Tagung der Feuerwehren Handlungsfähig und flexibel durch die Krise
Nach dreijähriger Corona-Pause fand in Bunde wieder eine Delegiertentagung des Kreisfeuerwehrverbandes Leer statt. Thema war auch das „40 Millionen-Paket“ für den Katastrophenschutz.
Bunde - Rückschau zu halten, nach vorne zu blicken und Dank auszusprechen sind wesentliche Bestandteile der Delegiertentagung des als eingetragener Verein rechtlich selbstständigen Kreisfeuerwehrverbandes Leer, zu dessen Aufgaben vor allem die Interessenvertretung seiner Mitglieder gehört. Im Landkreis Leer sind es fast 4300 Erwachsene und Jugendliche sowie Altersmitglieder.

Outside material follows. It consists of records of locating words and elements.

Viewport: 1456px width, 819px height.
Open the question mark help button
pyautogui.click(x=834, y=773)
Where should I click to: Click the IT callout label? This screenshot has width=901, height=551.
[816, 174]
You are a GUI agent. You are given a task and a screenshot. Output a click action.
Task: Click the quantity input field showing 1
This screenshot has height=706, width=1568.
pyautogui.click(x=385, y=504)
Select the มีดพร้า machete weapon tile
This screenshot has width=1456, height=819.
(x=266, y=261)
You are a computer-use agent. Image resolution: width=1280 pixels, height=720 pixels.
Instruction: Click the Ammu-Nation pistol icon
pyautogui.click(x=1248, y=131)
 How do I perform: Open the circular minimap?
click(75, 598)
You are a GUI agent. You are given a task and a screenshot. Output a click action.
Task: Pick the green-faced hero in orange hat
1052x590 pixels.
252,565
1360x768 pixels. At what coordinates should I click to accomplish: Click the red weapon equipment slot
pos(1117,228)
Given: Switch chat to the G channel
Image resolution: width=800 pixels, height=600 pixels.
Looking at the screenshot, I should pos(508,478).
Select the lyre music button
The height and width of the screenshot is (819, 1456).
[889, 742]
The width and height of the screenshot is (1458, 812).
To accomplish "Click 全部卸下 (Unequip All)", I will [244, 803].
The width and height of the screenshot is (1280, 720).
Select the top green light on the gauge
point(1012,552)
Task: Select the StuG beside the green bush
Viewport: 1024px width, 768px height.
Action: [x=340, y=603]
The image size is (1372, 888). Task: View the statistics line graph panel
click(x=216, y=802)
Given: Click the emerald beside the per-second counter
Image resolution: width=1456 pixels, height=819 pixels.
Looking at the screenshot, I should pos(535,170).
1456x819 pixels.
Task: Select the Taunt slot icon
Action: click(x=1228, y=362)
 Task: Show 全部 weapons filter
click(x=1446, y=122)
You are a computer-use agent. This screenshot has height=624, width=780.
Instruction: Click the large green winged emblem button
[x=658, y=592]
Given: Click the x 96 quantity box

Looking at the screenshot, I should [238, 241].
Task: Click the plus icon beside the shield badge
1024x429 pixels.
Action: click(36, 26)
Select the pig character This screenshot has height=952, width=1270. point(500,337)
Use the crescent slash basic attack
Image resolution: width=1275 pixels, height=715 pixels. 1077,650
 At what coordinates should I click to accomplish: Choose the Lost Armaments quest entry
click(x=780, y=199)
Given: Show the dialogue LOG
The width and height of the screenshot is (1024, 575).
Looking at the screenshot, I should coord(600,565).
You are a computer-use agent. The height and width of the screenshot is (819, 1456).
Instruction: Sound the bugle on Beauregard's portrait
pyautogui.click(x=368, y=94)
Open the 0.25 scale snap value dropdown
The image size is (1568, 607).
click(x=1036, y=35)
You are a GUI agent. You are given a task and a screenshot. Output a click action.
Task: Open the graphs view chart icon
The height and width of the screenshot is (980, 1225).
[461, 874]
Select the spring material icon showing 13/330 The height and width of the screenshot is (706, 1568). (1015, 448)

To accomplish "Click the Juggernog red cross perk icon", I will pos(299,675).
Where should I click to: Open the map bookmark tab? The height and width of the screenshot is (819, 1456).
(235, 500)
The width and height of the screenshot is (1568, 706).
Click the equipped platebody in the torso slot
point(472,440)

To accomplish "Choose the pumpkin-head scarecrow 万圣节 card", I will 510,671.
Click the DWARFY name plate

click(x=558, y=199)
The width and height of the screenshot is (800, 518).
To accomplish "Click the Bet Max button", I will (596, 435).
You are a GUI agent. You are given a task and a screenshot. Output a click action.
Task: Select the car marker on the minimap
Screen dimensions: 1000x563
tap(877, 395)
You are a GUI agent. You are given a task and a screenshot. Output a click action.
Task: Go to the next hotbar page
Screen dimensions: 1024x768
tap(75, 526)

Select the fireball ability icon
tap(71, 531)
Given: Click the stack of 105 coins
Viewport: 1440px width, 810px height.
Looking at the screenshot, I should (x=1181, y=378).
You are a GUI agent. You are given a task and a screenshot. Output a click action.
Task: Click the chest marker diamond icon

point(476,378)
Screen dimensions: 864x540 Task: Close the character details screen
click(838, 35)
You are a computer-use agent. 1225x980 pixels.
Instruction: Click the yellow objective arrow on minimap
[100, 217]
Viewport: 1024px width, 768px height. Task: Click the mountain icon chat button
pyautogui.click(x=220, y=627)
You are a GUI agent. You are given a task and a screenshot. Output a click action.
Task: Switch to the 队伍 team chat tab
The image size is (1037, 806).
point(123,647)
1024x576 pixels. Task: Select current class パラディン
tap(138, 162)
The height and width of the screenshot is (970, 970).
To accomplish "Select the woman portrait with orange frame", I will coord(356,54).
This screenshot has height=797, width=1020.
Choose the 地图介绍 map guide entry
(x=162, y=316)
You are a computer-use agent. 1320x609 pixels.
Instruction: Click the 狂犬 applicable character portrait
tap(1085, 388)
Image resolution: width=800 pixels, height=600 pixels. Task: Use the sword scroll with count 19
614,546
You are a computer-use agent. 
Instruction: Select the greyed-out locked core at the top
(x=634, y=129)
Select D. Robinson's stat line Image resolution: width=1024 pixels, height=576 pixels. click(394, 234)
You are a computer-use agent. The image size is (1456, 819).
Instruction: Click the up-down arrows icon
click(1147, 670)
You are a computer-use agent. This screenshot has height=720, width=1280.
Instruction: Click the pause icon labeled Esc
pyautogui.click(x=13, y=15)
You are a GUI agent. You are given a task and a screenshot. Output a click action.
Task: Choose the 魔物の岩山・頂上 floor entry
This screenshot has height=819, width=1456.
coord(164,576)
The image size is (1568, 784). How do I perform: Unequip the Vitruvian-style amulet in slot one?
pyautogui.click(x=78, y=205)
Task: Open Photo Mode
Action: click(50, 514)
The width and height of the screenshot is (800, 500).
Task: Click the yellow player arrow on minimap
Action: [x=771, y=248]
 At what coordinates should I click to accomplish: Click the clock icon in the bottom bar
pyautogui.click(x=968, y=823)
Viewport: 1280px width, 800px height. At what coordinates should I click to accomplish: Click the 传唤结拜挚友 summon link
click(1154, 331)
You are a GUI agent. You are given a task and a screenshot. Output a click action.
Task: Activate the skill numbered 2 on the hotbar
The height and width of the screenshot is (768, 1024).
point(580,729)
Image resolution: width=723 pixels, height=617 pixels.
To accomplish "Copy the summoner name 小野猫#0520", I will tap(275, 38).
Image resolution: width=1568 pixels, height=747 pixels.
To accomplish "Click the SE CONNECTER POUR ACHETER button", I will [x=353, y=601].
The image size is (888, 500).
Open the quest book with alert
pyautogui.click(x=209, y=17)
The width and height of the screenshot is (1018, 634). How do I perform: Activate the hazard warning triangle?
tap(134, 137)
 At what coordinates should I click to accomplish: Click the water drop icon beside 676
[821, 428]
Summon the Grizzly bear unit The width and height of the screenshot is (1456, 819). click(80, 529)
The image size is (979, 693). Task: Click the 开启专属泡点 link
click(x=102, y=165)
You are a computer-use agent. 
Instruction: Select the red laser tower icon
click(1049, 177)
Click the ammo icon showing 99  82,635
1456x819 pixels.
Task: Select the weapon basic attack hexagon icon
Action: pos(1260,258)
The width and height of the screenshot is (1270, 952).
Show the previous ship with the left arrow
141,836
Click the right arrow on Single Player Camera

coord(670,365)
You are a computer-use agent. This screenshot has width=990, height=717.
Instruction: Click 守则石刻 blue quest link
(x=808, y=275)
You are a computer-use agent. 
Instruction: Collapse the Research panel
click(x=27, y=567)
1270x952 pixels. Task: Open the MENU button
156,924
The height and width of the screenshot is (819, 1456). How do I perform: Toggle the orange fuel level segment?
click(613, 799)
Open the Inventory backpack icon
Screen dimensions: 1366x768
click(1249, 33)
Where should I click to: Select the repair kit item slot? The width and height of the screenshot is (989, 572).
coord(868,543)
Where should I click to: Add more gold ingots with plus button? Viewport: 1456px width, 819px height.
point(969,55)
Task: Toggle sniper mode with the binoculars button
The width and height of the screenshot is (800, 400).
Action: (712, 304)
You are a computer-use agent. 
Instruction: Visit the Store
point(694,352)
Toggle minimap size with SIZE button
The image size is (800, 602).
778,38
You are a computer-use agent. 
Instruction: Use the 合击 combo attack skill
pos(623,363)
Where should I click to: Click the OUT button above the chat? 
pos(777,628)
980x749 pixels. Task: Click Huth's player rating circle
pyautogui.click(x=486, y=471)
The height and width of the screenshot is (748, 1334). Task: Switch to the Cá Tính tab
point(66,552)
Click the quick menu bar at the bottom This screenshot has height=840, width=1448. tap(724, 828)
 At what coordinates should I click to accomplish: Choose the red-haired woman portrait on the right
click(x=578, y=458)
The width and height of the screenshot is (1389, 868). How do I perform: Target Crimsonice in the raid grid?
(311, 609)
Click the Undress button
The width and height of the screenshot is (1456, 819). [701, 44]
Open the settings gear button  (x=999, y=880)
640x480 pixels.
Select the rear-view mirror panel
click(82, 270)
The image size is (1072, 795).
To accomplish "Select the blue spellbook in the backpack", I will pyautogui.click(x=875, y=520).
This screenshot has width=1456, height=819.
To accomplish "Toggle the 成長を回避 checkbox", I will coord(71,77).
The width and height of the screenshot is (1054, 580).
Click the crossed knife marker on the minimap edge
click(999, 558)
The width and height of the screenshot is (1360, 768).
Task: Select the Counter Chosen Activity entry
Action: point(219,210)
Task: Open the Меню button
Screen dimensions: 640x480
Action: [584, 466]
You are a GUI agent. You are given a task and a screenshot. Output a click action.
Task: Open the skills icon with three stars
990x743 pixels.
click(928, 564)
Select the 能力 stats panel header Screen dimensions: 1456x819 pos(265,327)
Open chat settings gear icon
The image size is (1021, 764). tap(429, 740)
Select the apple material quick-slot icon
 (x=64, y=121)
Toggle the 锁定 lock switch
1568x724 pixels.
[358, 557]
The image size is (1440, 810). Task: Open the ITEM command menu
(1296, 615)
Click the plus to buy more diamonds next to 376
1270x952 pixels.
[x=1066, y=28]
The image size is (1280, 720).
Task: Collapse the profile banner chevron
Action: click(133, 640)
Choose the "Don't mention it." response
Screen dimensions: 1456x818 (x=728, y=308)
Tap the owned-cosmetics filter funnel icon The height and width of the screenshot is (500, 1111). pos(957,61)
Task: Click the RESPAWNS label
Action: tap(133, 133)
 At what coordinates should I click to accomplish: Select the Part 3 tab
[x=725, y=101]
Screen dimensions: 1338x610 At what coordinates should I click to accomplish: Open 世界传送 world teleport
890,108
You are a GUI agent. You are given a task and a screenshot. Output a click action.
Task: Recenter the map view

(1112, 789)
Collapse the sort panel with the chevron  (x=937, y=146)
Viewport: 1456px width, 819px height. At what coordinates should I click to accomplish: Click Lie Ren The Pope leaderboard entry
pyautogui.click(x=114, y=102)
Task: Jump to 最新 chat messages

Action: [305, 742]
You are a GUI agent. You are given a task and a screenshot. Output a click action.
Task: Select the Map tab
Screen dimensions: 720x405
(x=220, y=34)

Etwa 150 Delegierte der 67 Feuerwehren des Landkreises Leer trafen sich Freitagabend in der Dorfgemeinschaftsanlage in Bunde nach drei Jahren Pause zur 69. Delegiertentagung. „Der Vorstand freut sich sehr, endlich auch die lange überfälligen Ehrungen und Beförderungen vornehmen zu können“, sagte Kreisbrandmeister Johann Waten aus Hesel als Vorsitzender des Verbandes.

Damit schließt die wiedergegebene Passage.